Problem statement:
Lines holding the string "Пермского": copy each one from the listing below.

Material for this task:
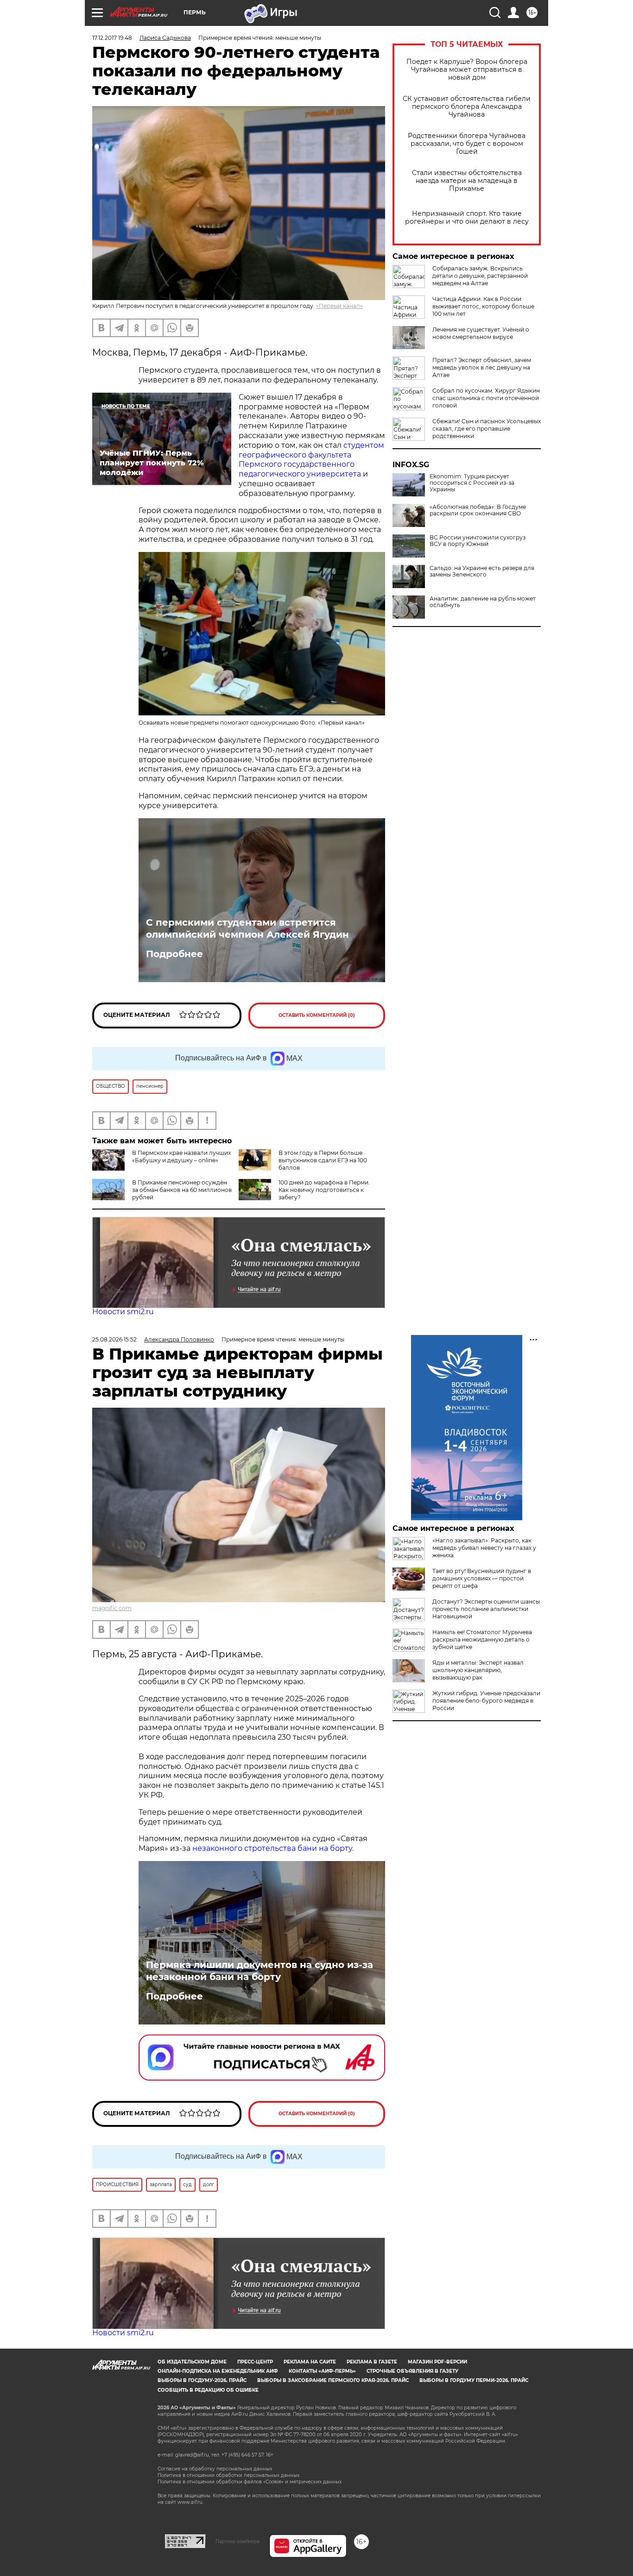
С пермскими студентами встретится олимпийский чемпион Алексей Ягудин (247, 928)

---

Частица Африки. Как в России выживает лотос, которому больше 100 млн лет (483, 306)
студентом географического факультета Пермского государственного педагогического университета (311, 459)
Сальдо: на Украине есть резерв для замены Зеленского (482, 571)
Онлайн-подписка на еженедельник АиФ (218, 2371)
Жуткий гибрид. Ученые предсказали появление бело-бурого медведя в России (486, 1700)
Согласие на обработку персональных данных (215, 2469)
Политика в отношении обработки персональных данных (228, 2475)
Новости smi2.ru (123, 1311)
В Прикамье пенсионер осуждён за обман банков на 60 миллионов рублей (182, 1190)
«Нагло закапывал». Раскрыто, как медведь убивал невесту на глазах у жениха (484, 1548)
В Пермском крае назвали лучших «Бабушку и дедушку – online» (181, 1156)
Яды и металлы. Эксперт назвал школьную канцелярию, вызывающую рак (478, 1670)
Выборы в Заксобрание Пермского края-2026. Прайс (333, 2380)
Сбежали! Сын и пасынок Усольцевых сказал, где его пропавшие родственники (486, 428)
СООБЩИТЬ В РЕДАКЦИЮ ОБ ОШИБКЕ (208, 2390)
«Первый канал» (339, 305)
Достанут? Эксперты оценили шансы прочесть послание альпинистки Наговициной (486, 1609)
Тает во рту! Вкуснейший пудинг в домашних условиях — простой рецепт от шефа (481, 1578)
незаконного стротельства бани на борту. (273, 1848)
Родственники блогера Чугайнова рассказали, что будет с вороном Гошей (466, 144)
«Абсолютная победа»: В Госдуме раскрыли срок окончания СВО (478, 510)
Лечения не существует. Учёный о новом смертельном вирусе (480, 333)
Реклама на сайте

Task result:
студентом географического факультета Пермского государственного педагогического университета (311, 459)
Выборы в Заксобрание Пермского края-2026. Прайс (333, 2380)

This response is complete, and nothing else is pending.